It is sadly a familiar story in security software. A very good freeware program is developed. In this case, by Tall Emu. Program gets bought out - in this case by Emsisoft. Program gets incorporated into a paid product. The free product disappears. Finally Emsisoft drops paid product and support altogether. Miss the days of Tall EMU and Online Armor and now the Emsisoft forum is history.
Software development is not charity; Online Armor was a niche software that didnt make enough to pay development costs, so why Emsisoft should maintain it? Actually you should thank Emisisoft because without it Online Armor would be dead much earlier.
A moment of clarity,... Emsisoft was bought out. I deserve to be embarrassed for not knowing that. And EEK still remains one of my fave 2nd opinion scanners. What's to do.
Don't forget Mamutu- Just me but Emsisoft if they wanted could easily proven some generosity in releasing it as a standalone freeware to the public as their token of appreciation for the years of commitment by their users of the other programs. Or allow it to become Open Source where it could be picked up and further developed and improved. Yes a sadly familiar story that it is.
Mamutu was a tech spin-off of the main Anti-Malware product to demonstrate that pure behavior blocking can do a decent light-weight protection job too. Unfortunately, the product was way ahead of its time and the market didn't appreciate the concept, so we merged it back into the main product. Similar tech runs under the term 'nextgen AV' these days. In retrospective, we probably should have dropped the scan engine instead and fully focused on behavior blocking and cloud based detection only back then. Would have saved us a lot of the detours that we had to make to get to where we are today. Online Armor was already set to end before we acquired it. Rescuing it was an attempt to widen our product range for consumers. All 'suites' back then had a firewall included and we were competing mainly with consumer AV suites. The strategy worked well for a while, but truth is, the commercial consumer AV segment is slowly dying (thanks to Defender and all the other fully grown freeware suites today) and the Online Armor codebase was already way too complex, fragmented and full of techniques that Microsoft stopped supporting at the time. Towards the end we only had the choice of re-writing it completely from scratch using modern tech (which would have taken several man-years to do) or drop it altogether. At the time, about 5-6 years ago, we re-invited re-invented Emsisoft as a business/professional focused cybersecurity company and dropped a lot of tech debt to be able to move forward with cloud based detection and centralized management much faster. Ending some of the non-profitable and experimental products was just a logical consequence of that strategy. It clearly paid off.
Oh wow, I was always wondering about Online Armor and to be fair, there must have been explanations about its disappearance more than once long ago, but this time, it stuck. Thanks for the comprehensive explanation. There are other products that can step in but never quite fill its shoes, in my opinion.
"At the time, about 5-6 years ago, we re-invited Emsisoft as a business/professional focused cybersecurity company and dropped a lot of tech debt to be able to..." Eh?
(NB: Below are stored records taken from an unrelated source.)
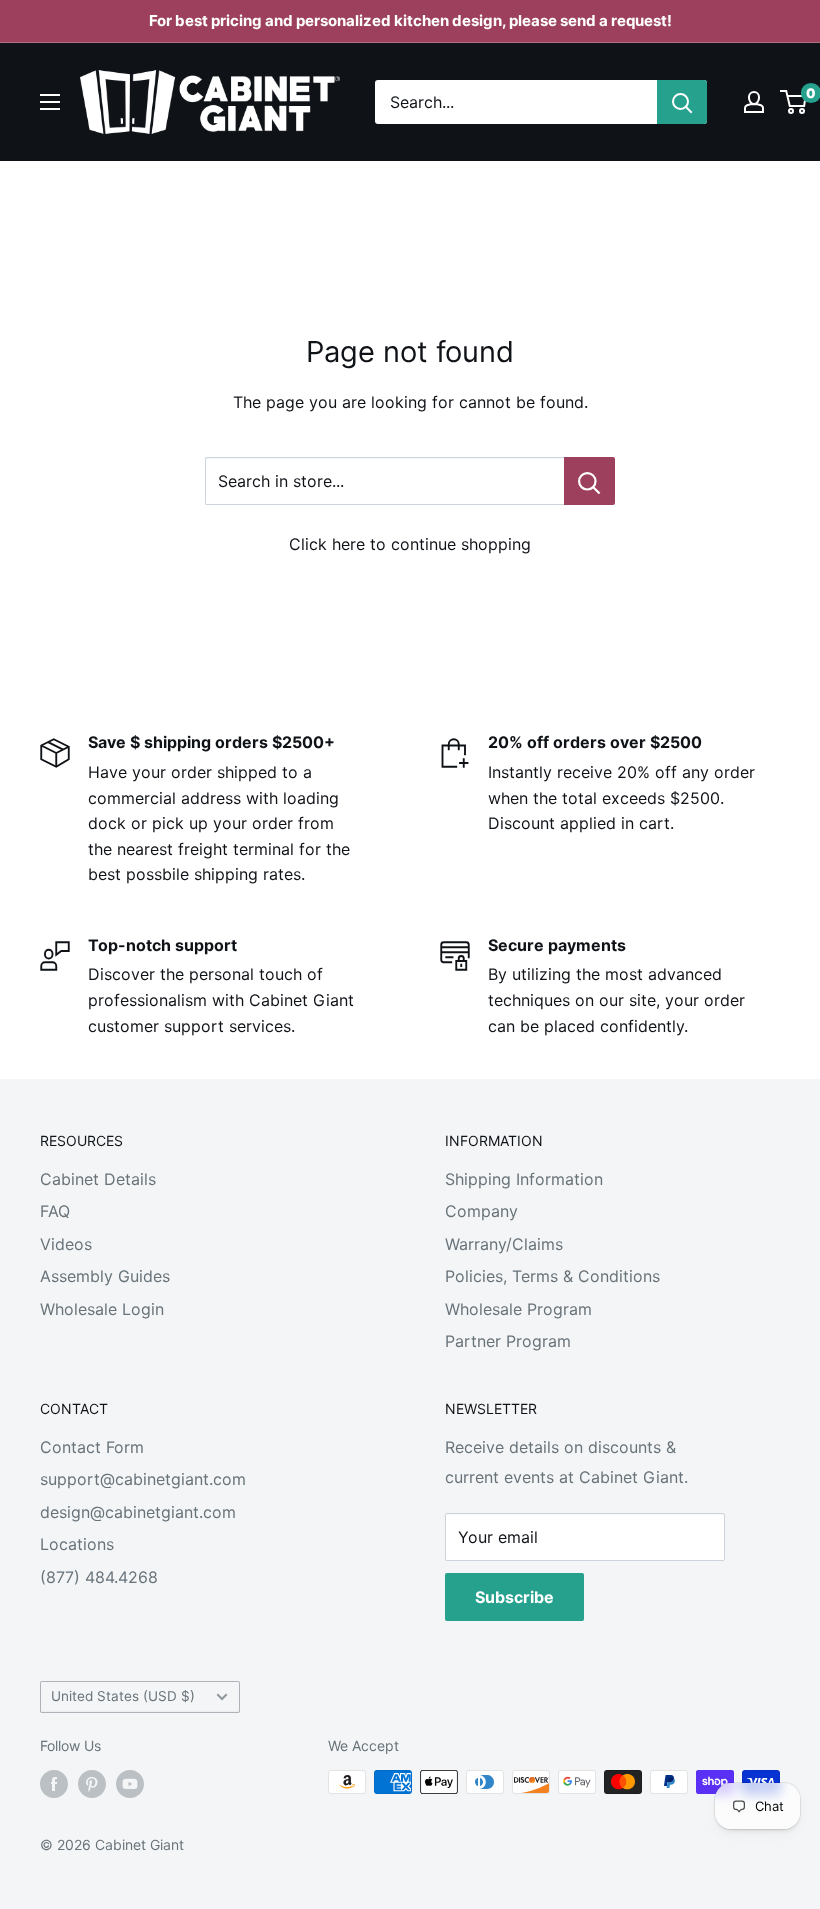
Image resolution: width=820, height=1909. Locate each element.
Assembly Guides (105, 1276)
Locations (77, 1544)
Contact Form (92, 1447)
Don't you mean reinvigorated?
I cringe ever time I read about Online Armor. It was in a league all it's own and was a pleasure to been around when it made it's debut until it concluded.
@emsisoft I want to remind something what Mike said and something special for Wilders users https://onlinearmorpersonalfirewall.blogspot.com/2010/06/online-armor-sold-to-emsisoft.html?m=1
When circumstances change, one must change one's previously stated intentions. If you don't do it, it can lead to the demise of your own company. This is of no use to anyone.
I dont know what some of you guys were expecting from Emsisoft, they are not a huge company with unlimited cash to burn in niche software that doesnt make profit. Do you guys actually know how much it would cost annually to keep Online Armor alive? Of course you dont know and dont care, you are just an average internet user trying to impose your geek needs in a private company. I am glad that Christian @emsisoft is the CEO of Emsisoft because if it were one of you it probably wont exist in today market, but keep being delusional only looking for your own belly.
I do, Fabian Wosar posted it, I dont have the link for now with actual costs, but I will sure post it here. But for now we have those posts: https://malwaretips.com/threads/ems...to-its-bb-technology.72095/page-5#post-636026 https://malwaretips.com/threads/emsisoft-2019-2-preparing-for-a-big-leap.90875/#post-801747 Edit: Now I see that you were the user questioning Fabian Wosar about this in the past, I guess you know better than him right? https://malwaretips.com/threads/emsisoft-2019-2-preparing-for-a-big-leap.90875/#post-801778
Christian, just want to say: appreciate your popping up here. Still the personal touch, remarkable. Long-standing Emsisoft user.
I'm still curious: https://www.wilderssecurity.com/threads/emsisoft-to-close-its-forum.445808/#post-3093003
I'm afraid the current installer won't run on deprecated systems anymore, sorry. You could try with an older installer but honestly I don't know how it behaves. We're only including fully supported versions in our regular test procedures.
Emsisoft supported Online Armor for at least 5 years after its acquisition, did Symantec acted in a similar way?